What you need to do: Reproduce verbatim the lines from the one containing "You are a GUI" through the end of the records, inclusive, omitting the pictures.

Lines of data
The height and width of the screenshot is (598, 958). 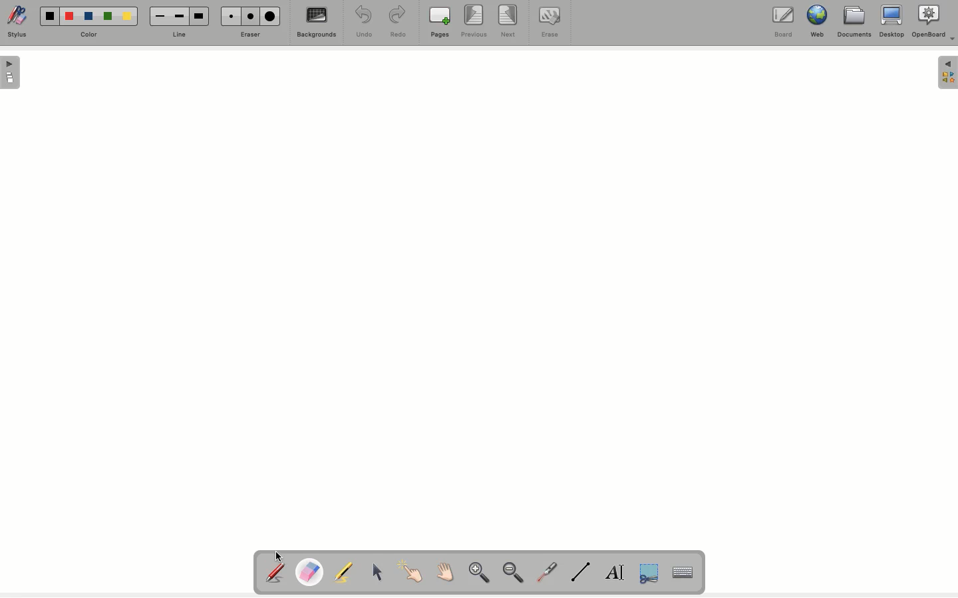 What do you see at coordinates (399, 23) in the screenshot?
I see `Redo` at bounding box center [399, 23].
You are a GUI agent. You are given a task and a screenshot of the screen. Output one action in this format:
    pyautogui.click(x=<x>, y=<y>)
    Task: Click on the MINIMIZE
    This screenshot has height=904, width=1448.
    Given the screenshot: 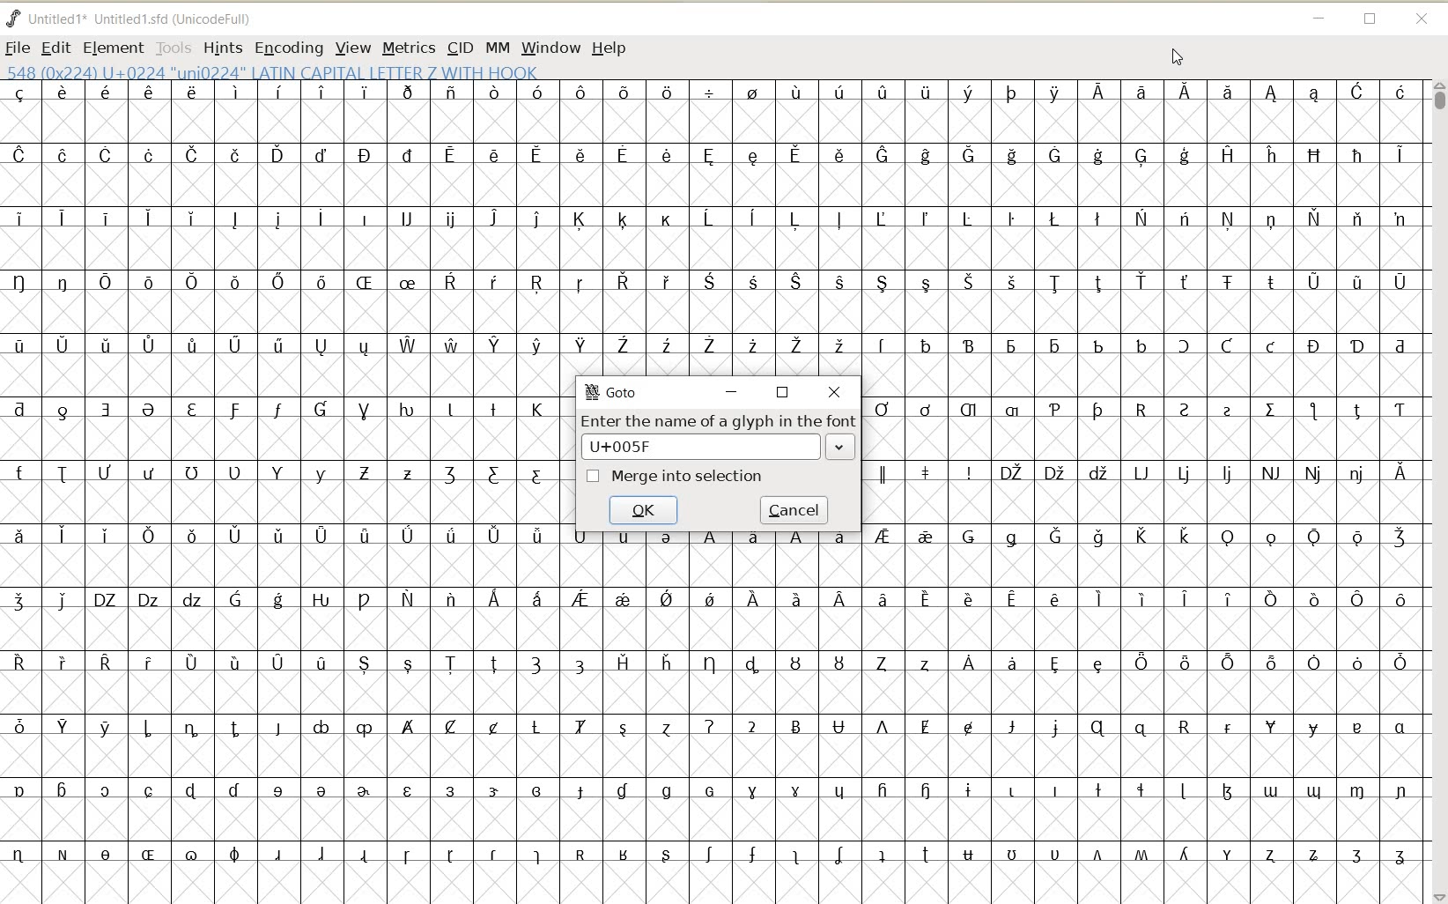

Output for this exercise:
You are a GUI agent. You are given a task and a screenshot of the screen. Output one action in this format:
    pyautogui.click(x=<x>, y=<y>)
    Task: Click on the MINIMIZE
    This screenshot has height=904, width=1448.
    Given the screenshot: 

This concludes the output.